REQUIREMENT
Below is a block of records: output all of them exactly and leave out the pictures.

MATERIAL PROVIDED
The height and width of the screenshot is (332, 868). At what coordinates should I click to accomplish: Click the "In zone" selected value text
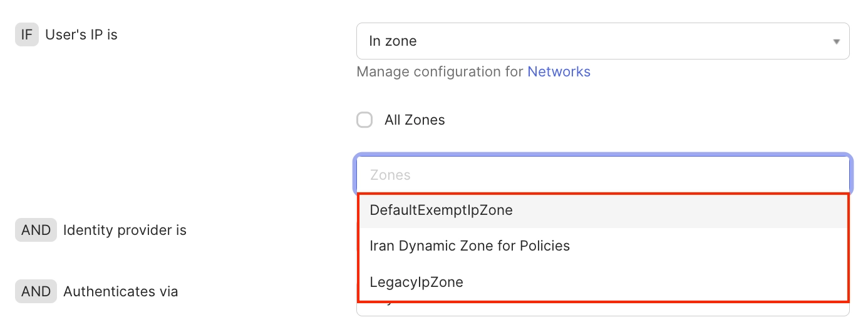(393, 41)
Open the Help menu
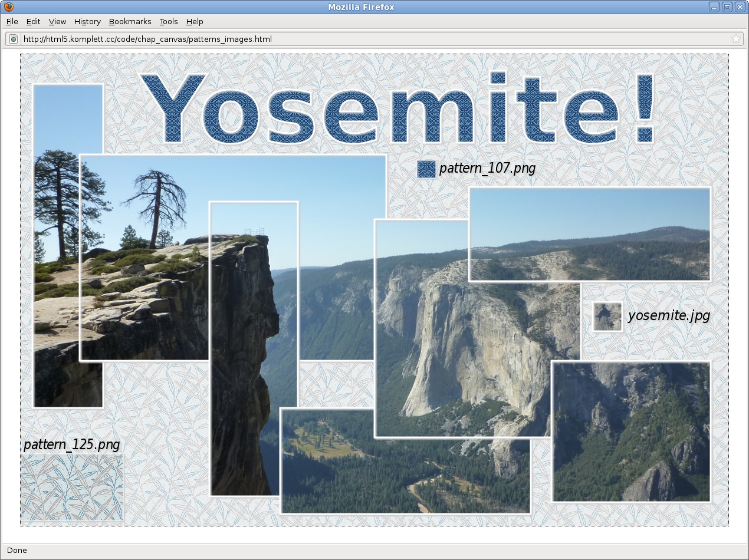 195,21
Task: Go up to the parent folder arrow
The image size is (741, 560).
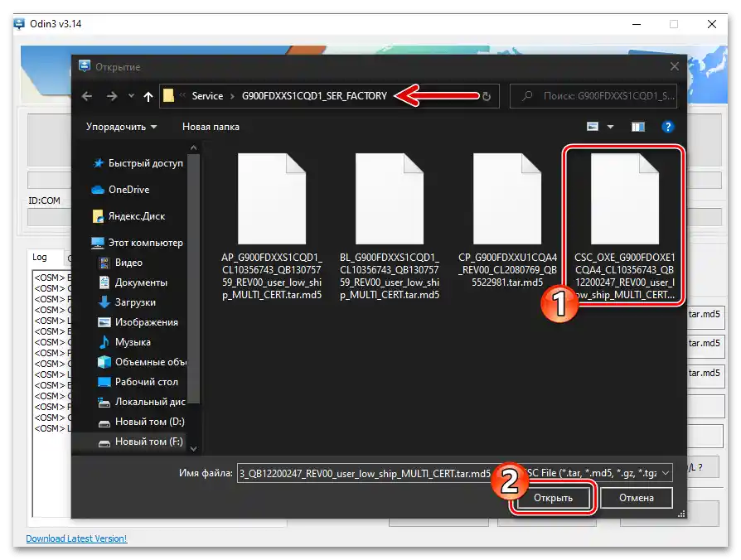Action: [x=148, y=96]
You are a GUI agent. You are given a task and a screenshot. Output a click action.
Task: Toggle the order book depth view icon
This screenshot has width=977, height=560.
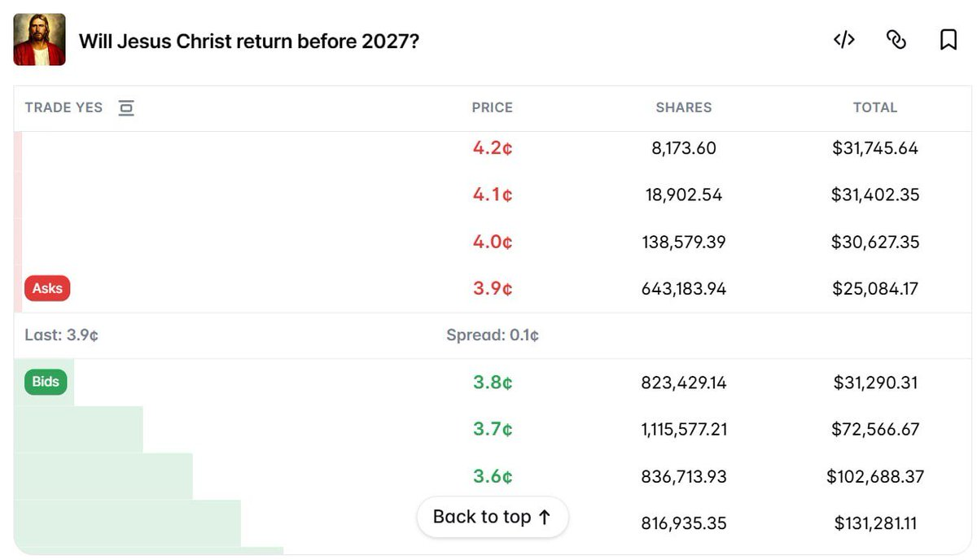tap(126, 107)
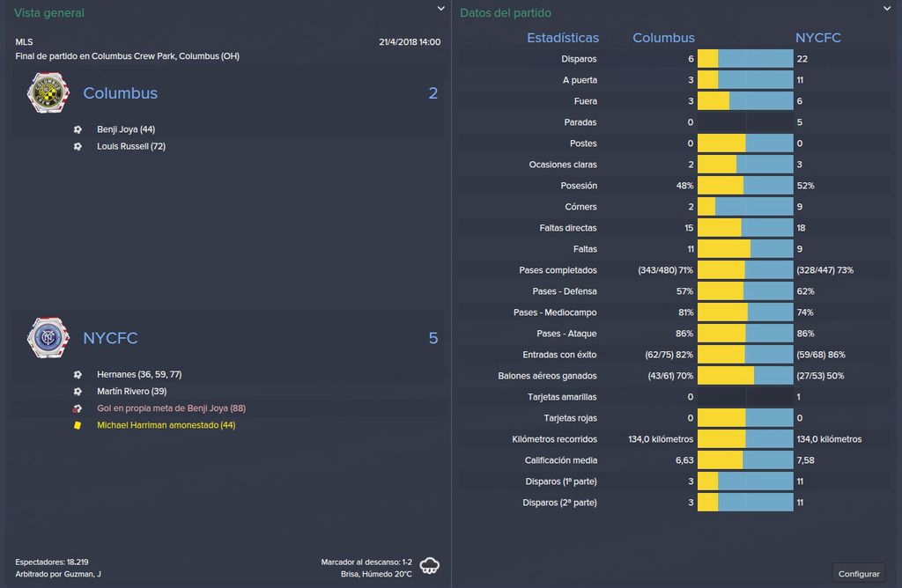Click the Configurar button
The height and width of the screenshot is (588, 902).
(858, 574)
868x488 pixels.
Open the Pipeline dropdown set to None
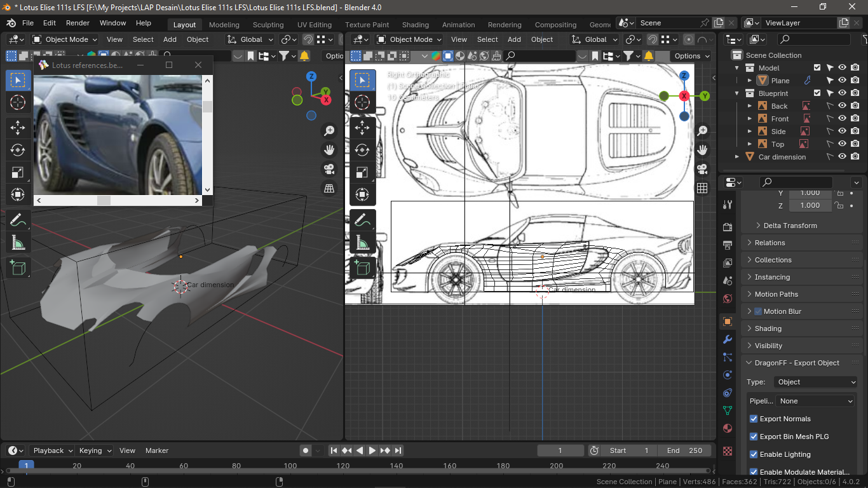pyautogui.click(x=816, y=401)
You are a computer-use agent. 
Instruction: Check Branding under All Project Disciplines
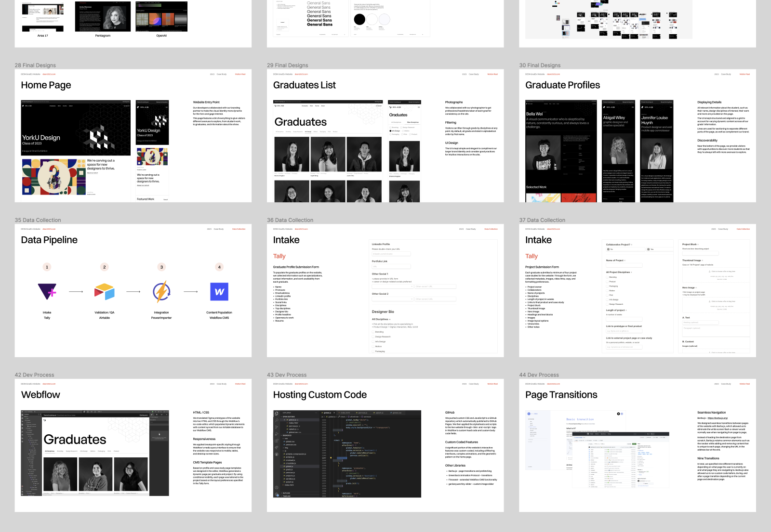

COMPLETED TASK
The height and width of the screenshot is (332, 868). At what coordinates should I click to accomplish: Click the "In zone" selected value text
(393, 41)
Open the Help menu
 195,21
Task: Go up to the parent folder arrow
The image size is (741, 560).
Action: [x=148, y=96]
You are a GUI agent. You are given a task and a screenshot. Output a click action.
Task: Toggle the order book depth view icon
This screenshot has width=977, height=560.
tap(126, 107)
Click the Configurar button
The height and width of the screenshot is (588, 902).
(858, 574)
868x488 pixels.
Open the Pipeline dropdown set to None
pyautogui.click(x=816, y=401)
You are a computer-use agent. 
Instruction: Check Branding under All Project Disciplines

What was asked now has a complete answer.